[Records from a dataset]
★ ★ ★

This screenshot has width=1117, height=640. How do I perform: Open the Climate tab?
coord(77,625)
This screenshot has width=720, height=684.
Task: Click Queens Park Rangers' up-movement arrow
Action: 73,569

★ ★ ★

• _Task description_
Return all the lines above exactly as given.

• _Result of this exercise_
This screenshot has width=1117, height=640. How do I perform: Open the Climate tab?
coord(77,625)
This screenshot has width=720, height=684.
Task: Click Queens Park Rangers' up-movement arrow
Action: 73,569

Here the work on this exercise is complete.